+++ TEXT PROVIDED +++

Dive Brief:
- Vitestro has raised $70 million to prepare to bring its autonomous diagnostic blood collection robot to the U.S. market, the company said Tuesday.
- The company’s Aletta device uses imaging, robotics and artificial intelligence to identify veins, guide needle insertion and collect blood samples.
- Backed by investors including Labcorp Venture Fund, Mayo Clinic and Sutter Health, Vitestro is preparing to bring Aletta to the U.S. market via the de novo pathway.
Dive Insight:
Blood sample collection is an essential step in diagnosing and monitoring patients. Currently, trained healthcare workers primarily perform the task manually. However, collection facilities are grappling with staffing challenges, issues with blood sample quality and other problems.
Vitestro’s Aletta automates blood collection from applying the tourniquet to placing the bandage over the needle puncture site. The device combines near-infrared and ultrasound imaging to locate a suitable vein, plus Doppler ultrasound to confirm it has chosen a vein, not an artery. Aletta positions and inserts a needle into the selected vein to collect the blood sample.

+++ COLLECTED DATA +++

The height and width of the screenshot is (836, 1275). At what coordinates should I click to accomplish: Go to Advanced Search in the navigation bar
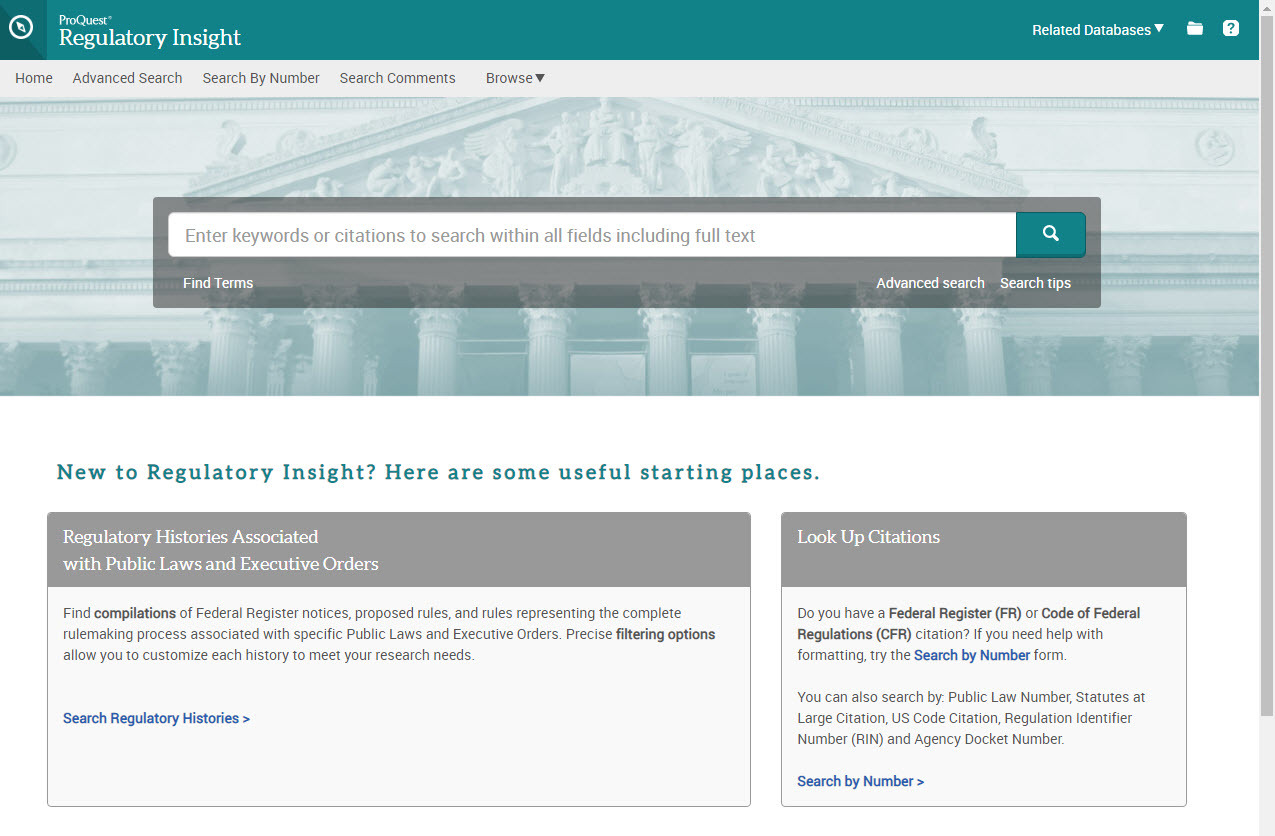(x=127, y=77)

+++

PROBLEM SET
**1)** Print the passage from the Vitestro article starting with "- Backed by" and going on through "de novo pathway.", reproducing it word for word.
**2)** In the Vitestro article, which kind of imaging does Aletta use to confirm it has chosen a vein and not an artery?

SOLUTIONS TO THE TASKS
**1)**
- Backed by investors including Labcorp Venture Fund, Mayo Clinic and Sutter Health, Vitestro is preparing to bring Aletta to the U.S. market via the de novo pathway.

**2)** Doppler ultrasound